As an illustrator, he won the 2014 Portuguese National Illustration Award for Capital. As well as writing and illustrating, he is a director of animated films and member of a band called The Soaked Lamb.
In 2016, he published the novel Not All Whales Fly and, in 2017, his most ambitious outing, a non-fiction book, Jalan Jalan: A Reading of the World. In 2018, he published his latest novel, The Karenina Principle, and a book for children, How to Cook a Child.
Translated by Nuno Quintas
My grandparents from my father’s side
The day is half death, half life, as can be grasped by the quantity of light and darkness that make it
That day, when death blends with life, was when my grandmother from my father’s side died, on Pentecost, during the preparation of a great lunch. My grandmother didn’t cook because she was pregnant, she could deliver at any moment.
A heavy oak table had been set in front of my grandfather’s house (he was a gravedigger). The great oak-tree at the entrance would cast its shadow without asking—as men do—anything in return. The blend of life and death could be clearly seen, the table being a dead oak, the oak’s shadow giving life.

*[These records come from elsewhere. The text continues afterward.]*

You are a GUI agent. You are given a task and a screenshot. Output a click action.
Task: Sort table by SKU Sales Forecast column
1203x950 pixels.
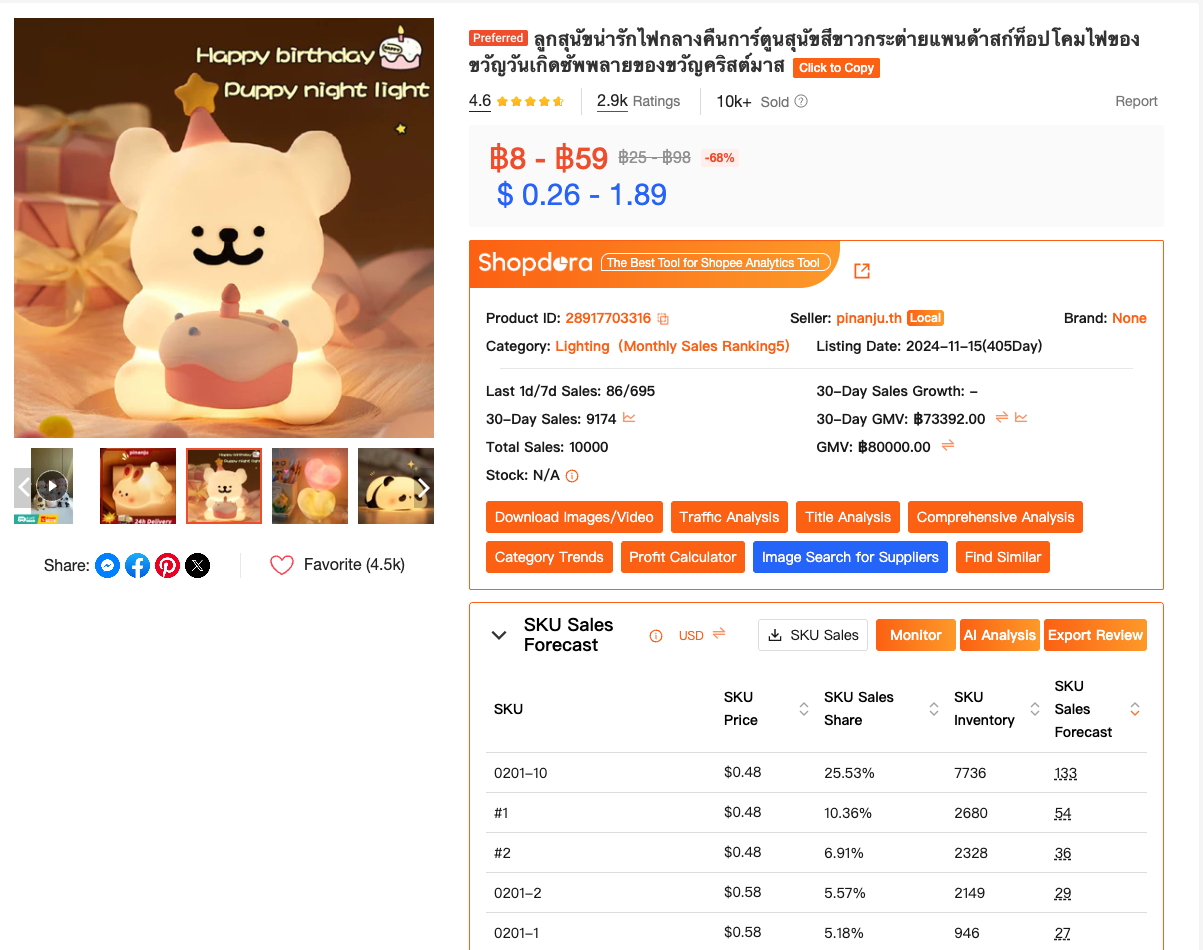1134,709
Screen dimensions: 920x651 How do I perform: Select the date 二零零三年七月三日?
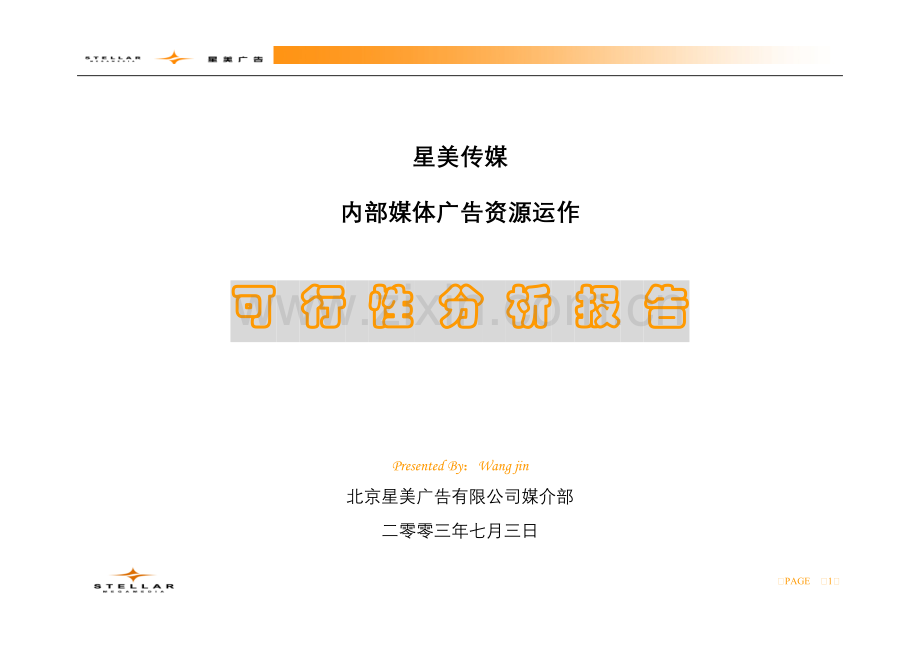[x=460, y=531]
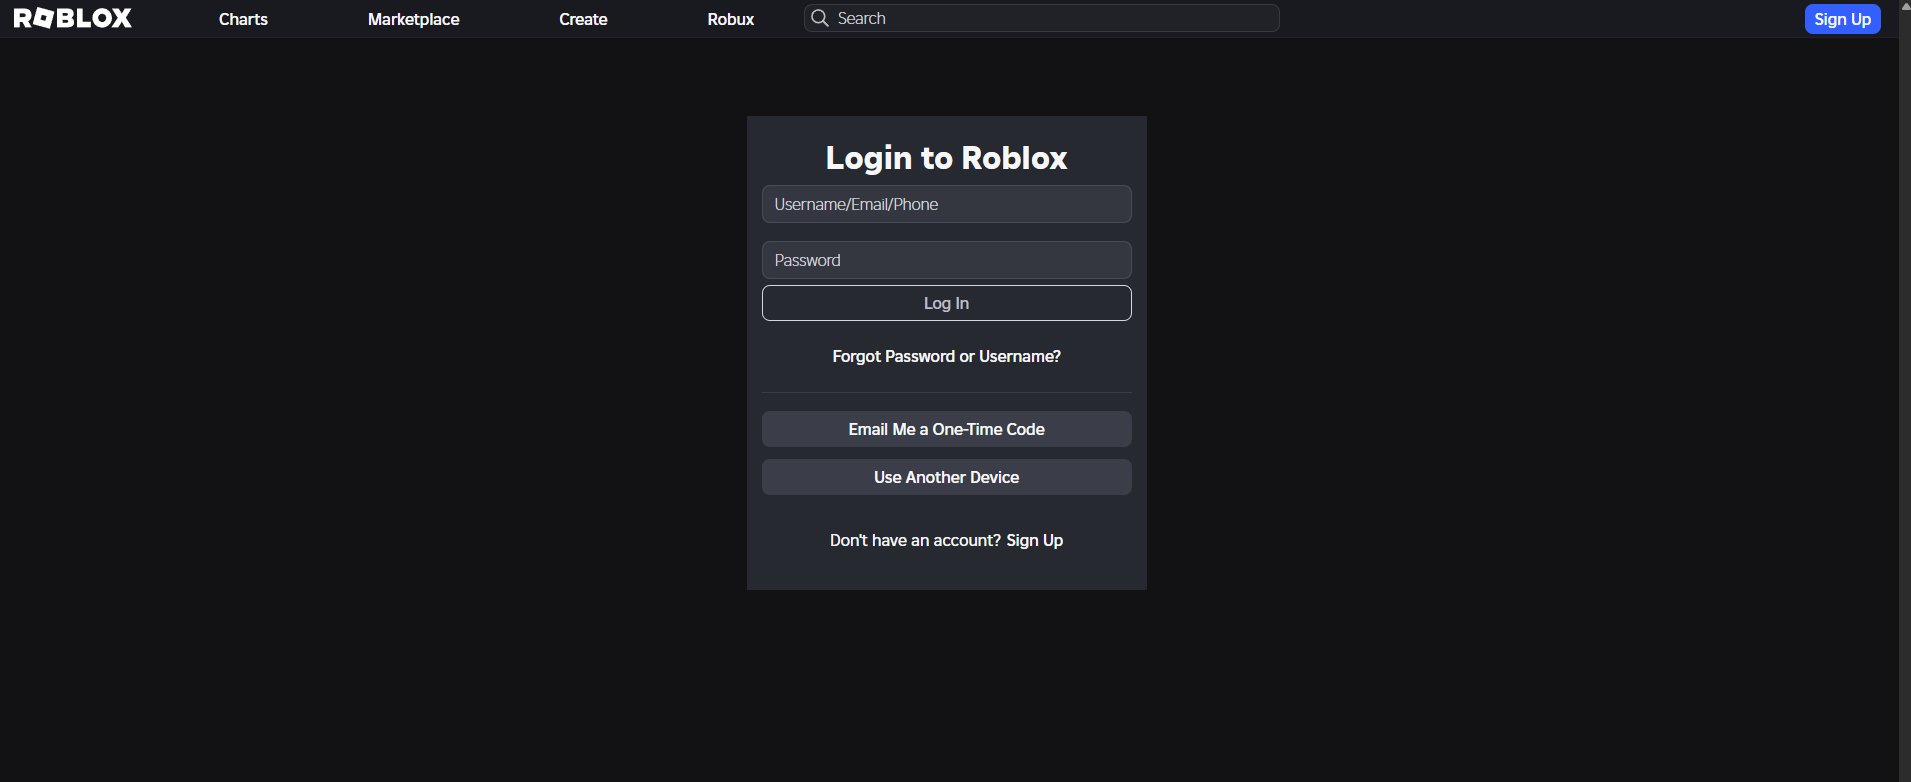Image resolution: width=1911 pixels, height=782 pixels.
Task: Select the Password input field
Action: tap(946, 260)
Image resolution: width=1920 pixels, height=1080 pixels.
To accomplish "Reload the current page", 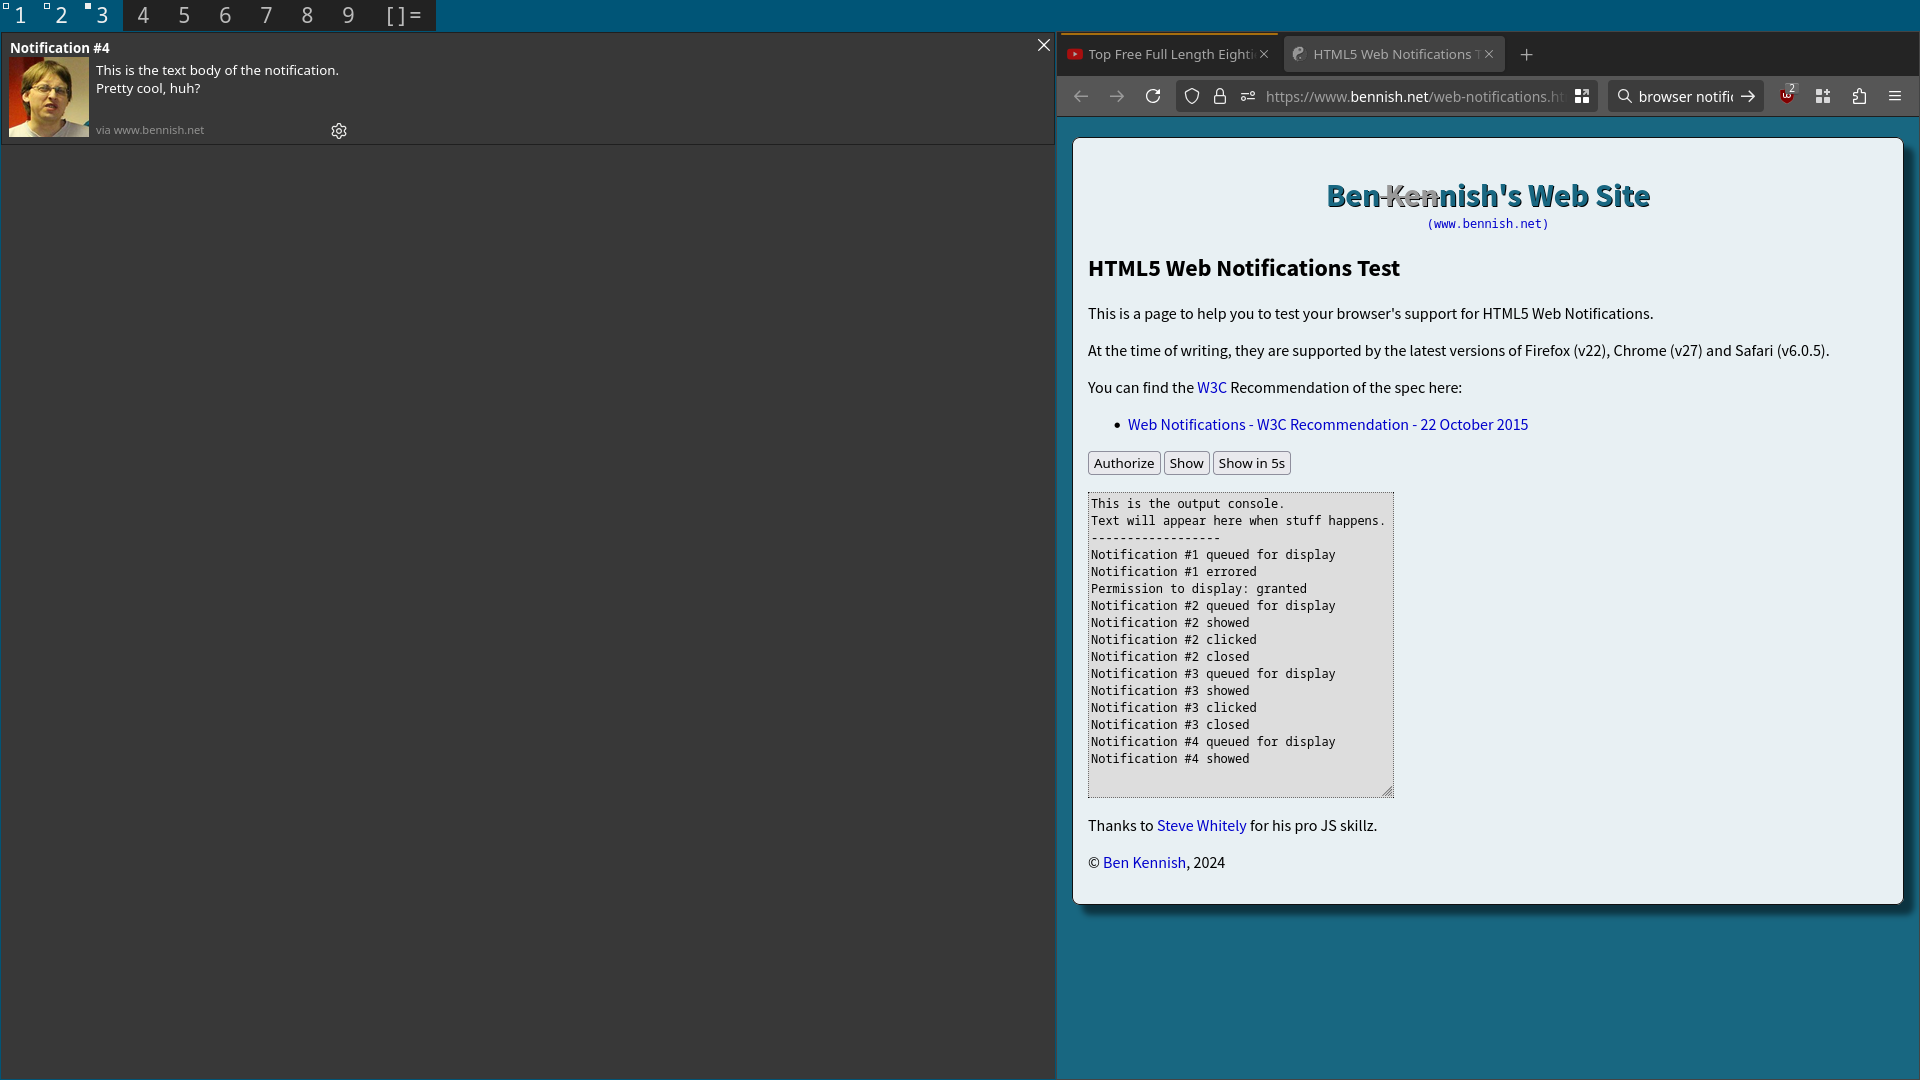I will point(1153,96).
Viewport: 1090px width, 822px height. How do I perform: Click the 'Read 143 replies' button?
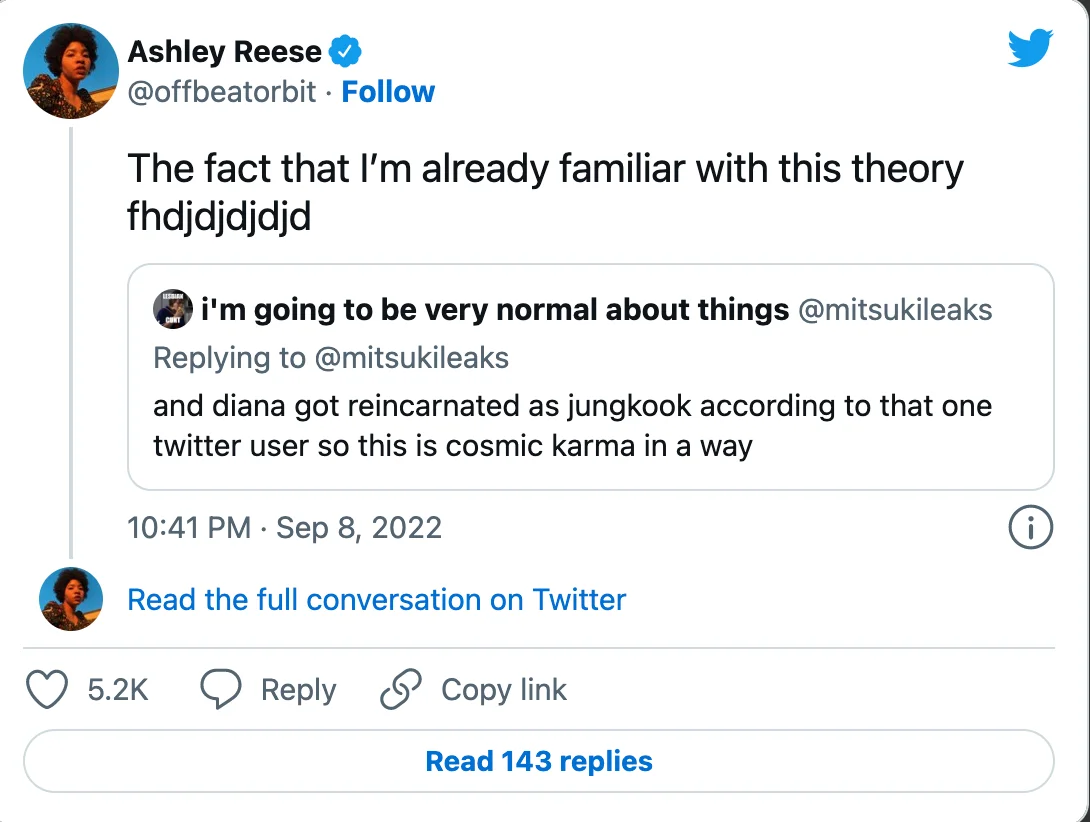point(539,761)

Most guests didn’t show up, they didn’t want to share a table with the gravedigger (he was my grandfather from my father’s side), blending life and death, blending mouths burying corpses with mouths celebrating life: those who made a living out of farming and from toiling the land. However, deep down, a gravedigger and a farmer aren’t that different. Both place their hope on the land, some cast the seed, others the corpse, but both hope someday, from whatever is buried, life will burgeon.
My grandmother’s name was Marija and she was from Breslov—just like the rabbi Nachman. Funnily enough, her job was the opposite of my grandfather’s: she was a midwife. The two of them formed a circumference, a ring where the entire human drama is enclosed. That afternoon, from her belly, my grandfather brought his son to the world. A son born from my dead grandmother, in a movement contrary to the one my grandfather was used to accomplish: instead of burying the corpse in the grave, he took life from it, he unburied a child. He took from the land to seed in the air. That’s how my father, David Dresner, was brought to the world.